DTN's Quick Takes

Periodic Updates on the Grains, Livestock Futures Markets

Illustration by Nick Scalise


OMAHA (DTN) -- As we near the close, May corn is steady, May soybeans are up 5 1/4 cents and May Chicago wheat is down 1/4 cent. Corn and winter wheat have put in another quiet day to end the week, but May soybeans are up on higher volume after overcoming early bearish news of cancelled export sales from China. May soybean meal is down 10 cents and bean oil is up $0.35 after the Buenos Aires Grain Exchange lowered its estimate of Argentina's soybean crop from 50.0 to 47.0 mmt (1.7 bb). Outside commodities are mixed and the March U.S. dollar index is up 0.16.

Posted 11:49 -- May corn is down 1/4 cent, May soybeans are up 5 3/4 cents and May Chicago wheat is steady. Corn is barely moving within a 2 3/4-cent range, but May soybeans have recovered from their earlier sell-off and are within 4 cents of their July high, helped by Argentina's forecast staying dry. Friday's weather map shows rain from Oklahoma into the Ohio River Valley where flooding is already occurring, with more rain expected in the southeastern Midwest in the week ahead. April gold is down $1.50 and April crude oil is up 79 cents.

Posted 09:47 -- May corn is down 3/4 cent, May soybeans are down 1 1/2 cents and May K.C. wheat is down 1/2 cent. Price moves are limited early, but higher overnight trade in grains has now turned slightly lower, possibly related to Friday morning's bearish export sales reports. Meanwhile, the seven-day forecasts remain dry for southern Brazil, Argentina and the western U.S. Plains. Flooding problems along the Ohio River are apt to get worse with more heavy rains expected in the week ahead. Outside commodities are mixed.
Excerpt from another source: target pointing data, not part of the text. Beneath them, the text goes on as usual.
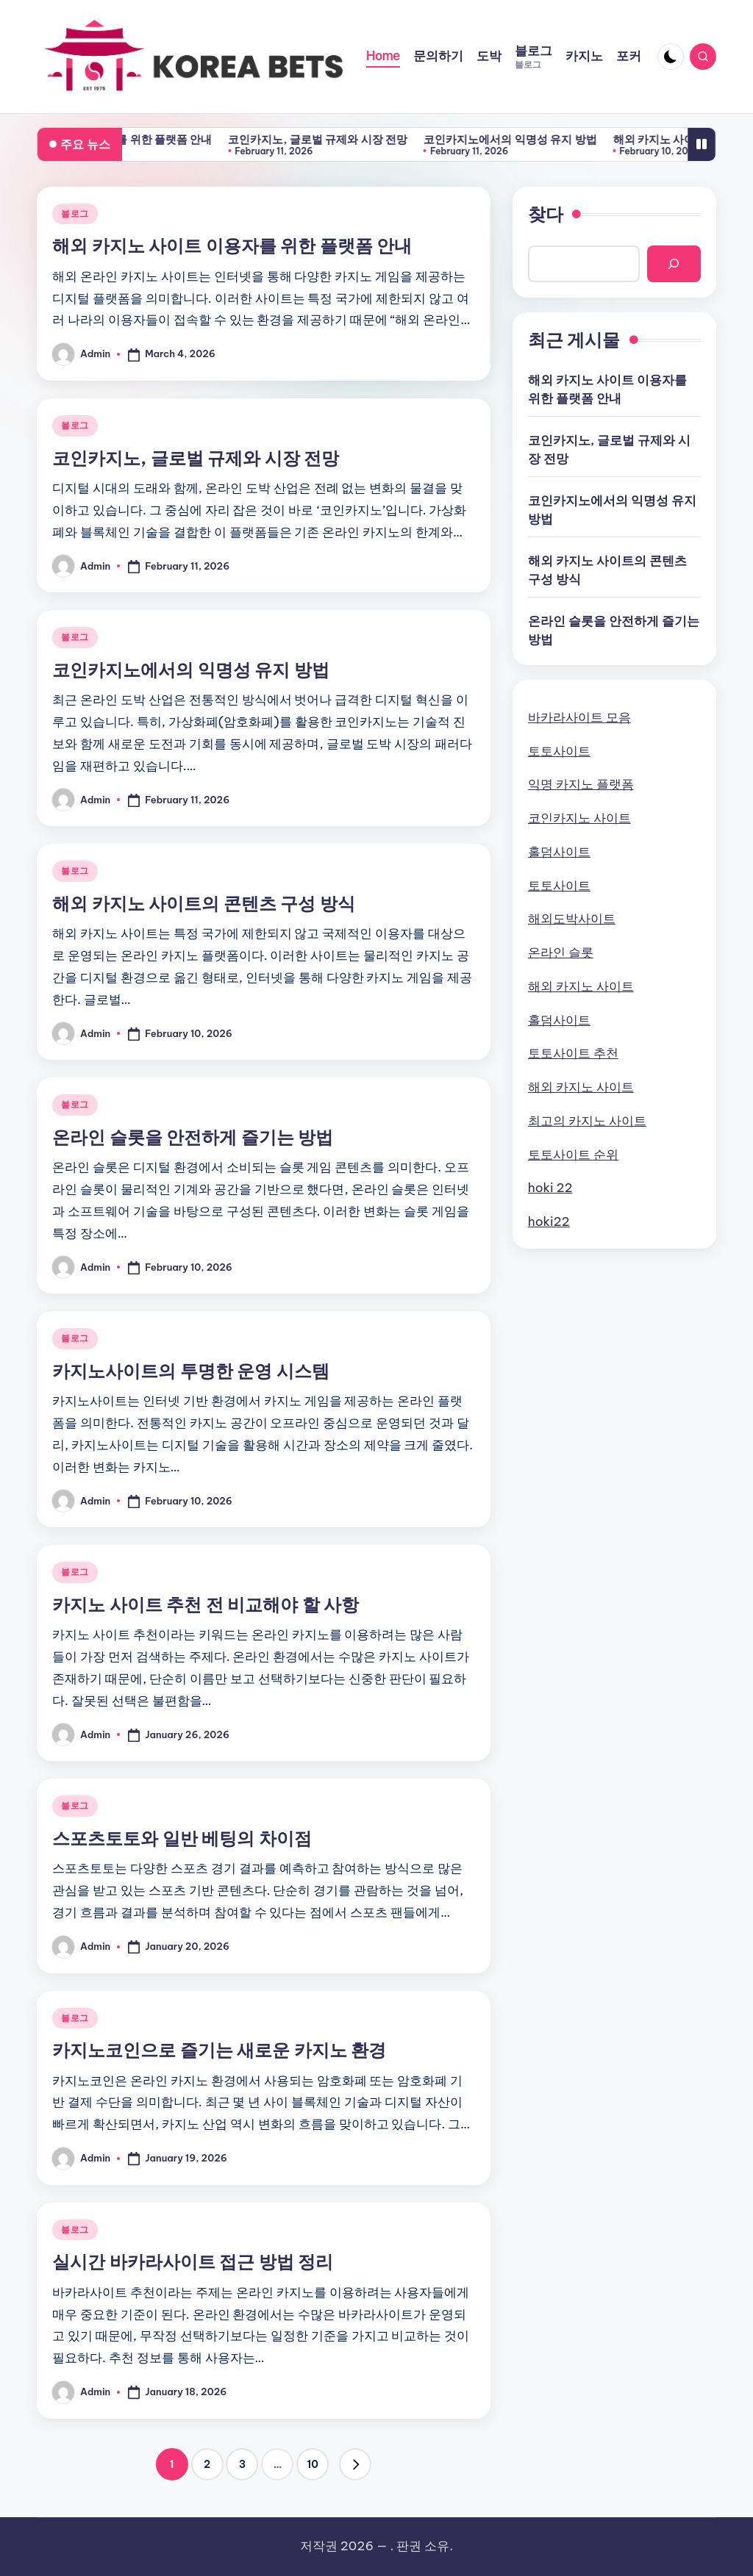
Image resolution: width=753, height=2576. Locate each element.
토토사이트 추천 (573, 1053)
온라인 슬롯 (560, 952)
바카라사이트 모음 (579, 717)
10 (313, 2464)
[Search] (674, 264)
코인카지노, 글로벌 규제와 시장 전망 (387, 139)
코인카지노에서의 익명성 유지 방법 (579, 139)
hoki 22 (550, 1188)
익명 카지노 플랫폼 (581, 784)
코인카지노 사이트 (579, 818)
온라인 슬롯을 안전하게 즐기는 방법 (192, 1137)
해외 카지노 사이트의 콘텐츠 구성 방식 (203, 903)
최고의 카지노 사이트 (587, 1121)
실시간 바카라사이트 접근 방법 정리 (192, 2261)
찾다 (545, 214)
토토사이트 (559, 751)
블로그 (75, 213)
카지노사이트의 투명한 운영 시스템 (190, 1371)
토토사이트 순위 (573, 1155)
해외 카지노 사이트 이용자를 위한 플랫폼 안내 (168, 139)
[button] (355, 2464)
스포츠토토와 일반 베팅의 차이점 (182, 1838)
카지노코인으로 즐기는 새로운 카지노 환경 (219, 2050)
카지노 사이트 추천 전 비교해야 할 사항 (205, 1604)
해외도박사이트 (571, 919)
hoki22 (549, 1221)
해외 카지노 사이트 (581, 986)
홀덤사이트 (559, 852)
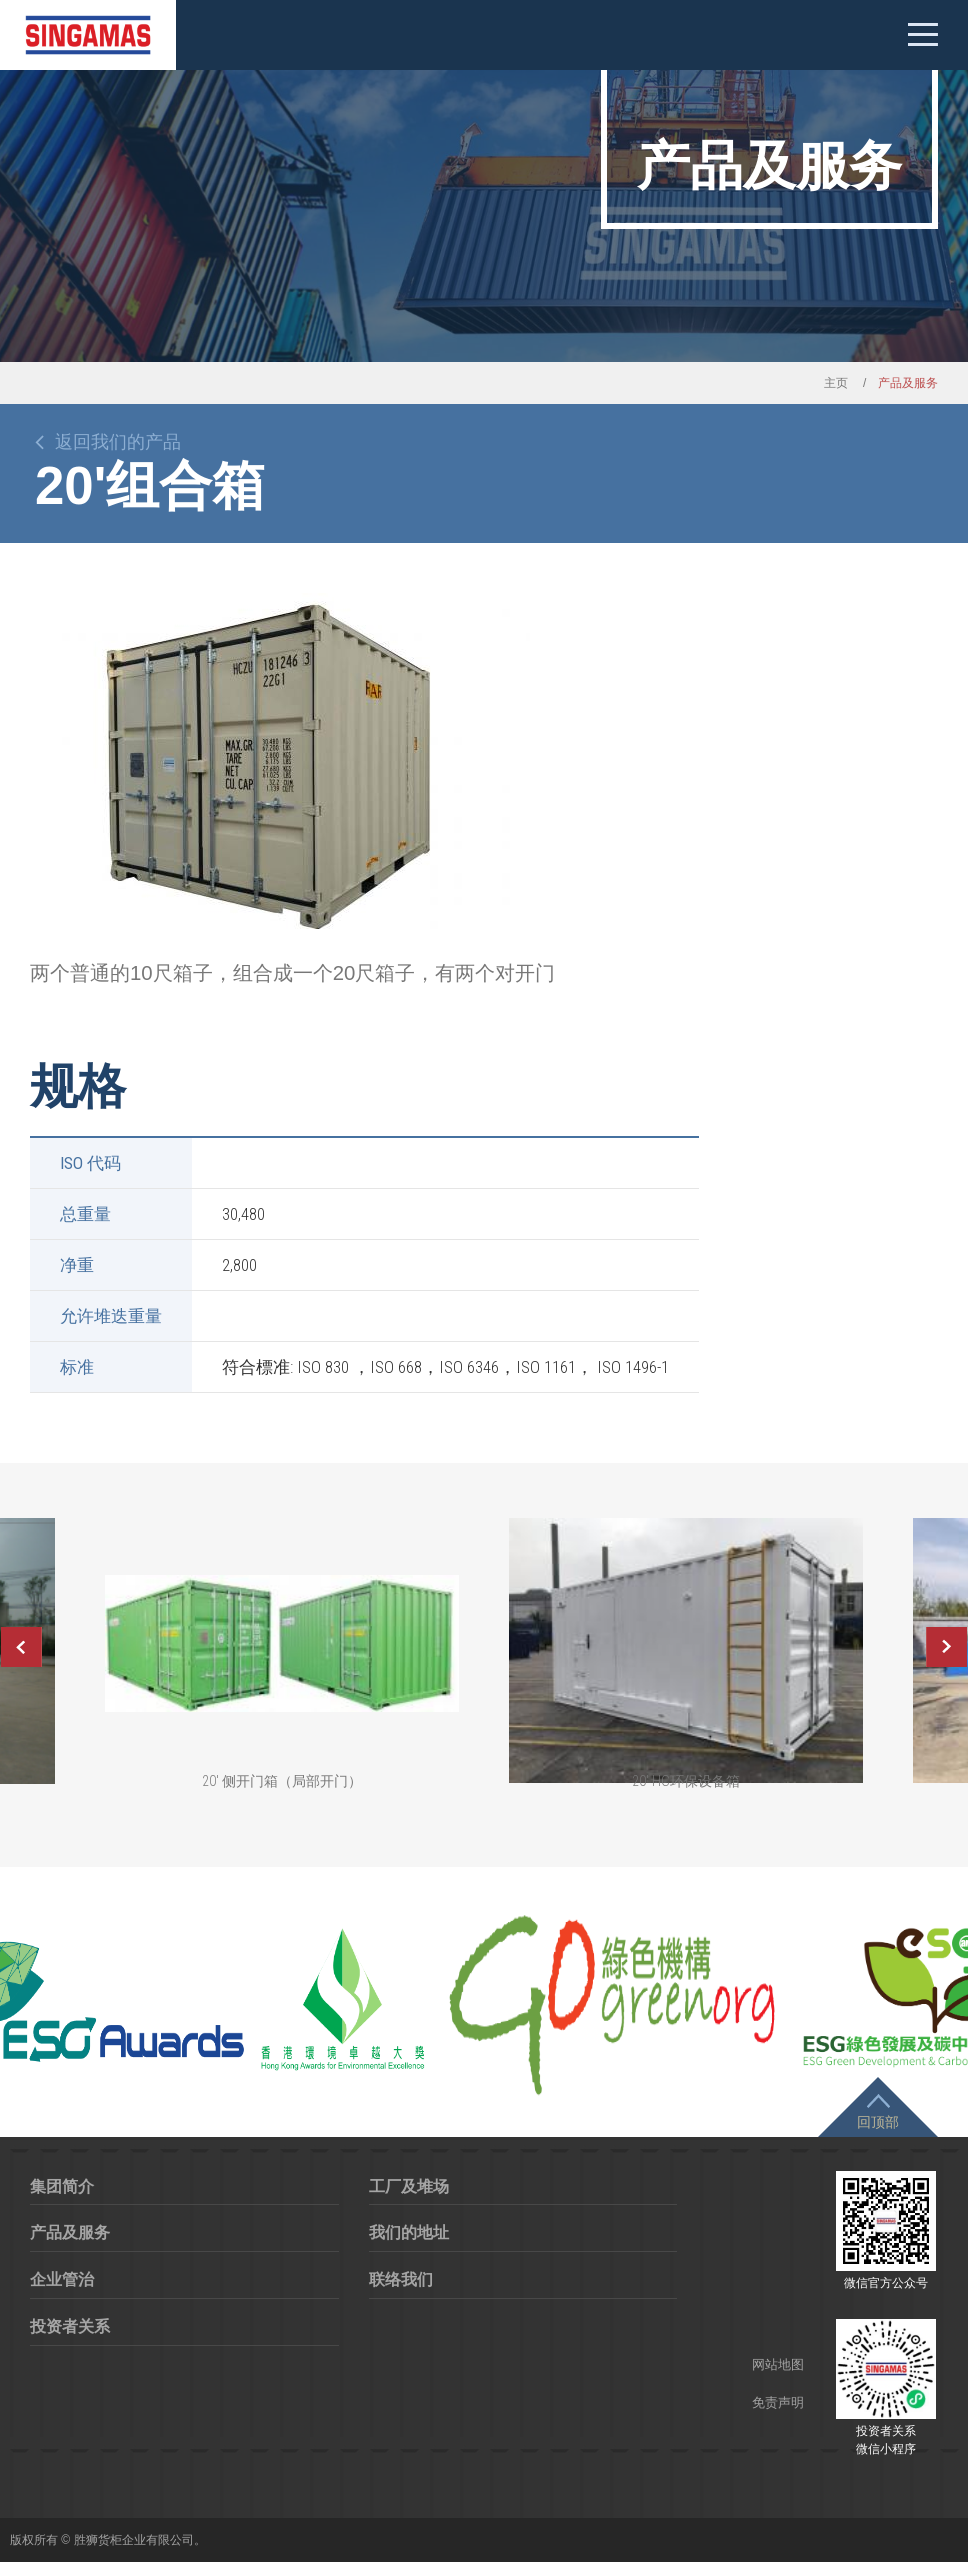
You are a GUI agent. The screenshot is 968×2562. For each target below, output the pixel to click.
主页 (836, 383)
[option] (280, 761)
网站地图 (778, 2364)
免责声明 (778, 2402)
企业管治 (62, 2279)
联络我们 (401, 2279)
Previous (21, 1647)
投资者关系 (70, 2326)
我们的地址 (409, 2232)
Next (947, 1647)
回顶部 (878, 2122)
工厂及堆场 (409, 2186)
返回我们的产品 (118, 442)
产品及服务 (70, 2232)
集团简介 (62, 2186)
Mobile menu (923, 35)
Posted 08:40 -- After the 8:30 open, May corn is up 1/4 cent, May soybeans are up 1 1/4 cents and May K.C. wheat is up 2 1/2 cents. In Friday's weekly export sales report from USDA, soybeans showed a net cancellation of 4.0 million bushels, traced to a 12 million bushel reduction from China. The report maintained bearish export paces for corn, soybeans and wheat. At 8 a.m. CST, USDA announced 4.5 million bushels (115,000 mt) of U.S. corn were sold to Egypt for 2017-18. A meager 3.9 million bushels (106,000 mt) of U.S. soybeans were sold to unknown, 1.5 million bushels of which were for 2017-18.


Posted 11:47 -- Light buying has slowly trickled into feeder cattle and lean hog trade midday, with the narrow trading ranges seen in these two markets through the morning allowing for additional market shifts over the last couple hours of trade. Follow through pressure is seen in live cattle trade. It is likely that prices will continue to shift in all markets through the end of the week.

Posted 11:05 -- Moderate pressure is holding in all livestock markets with the most aggressive losses still seen in nearby live cattle trade. The overall lack of support moving into the cattle market is somewhat surprising, as some had figured that most activity Friday would be focusing on position taking and short covering market moves. Hog futures have moved lower in a narrow range with nearby contracts holding 10-to-25 cent losses. Trade volume is expected to remain sluggish through the rest of the session.

Posted 09:45 -- Early support in hog trade Friday morning has started to erode, with prices remaining mixed in a narrow range. The aggressive support over the last couple of days has allowed more focus to be placed on position squaring ahead of the weekend. This could keep prices sluggish in a very narrow range. Cattle futures have continued to slide lower, which is allowing for additional market pressure to be seen in both live cattle and feeder cattle markets. Continued pressure may break through initial short-term support levels through the day if current pressure continues.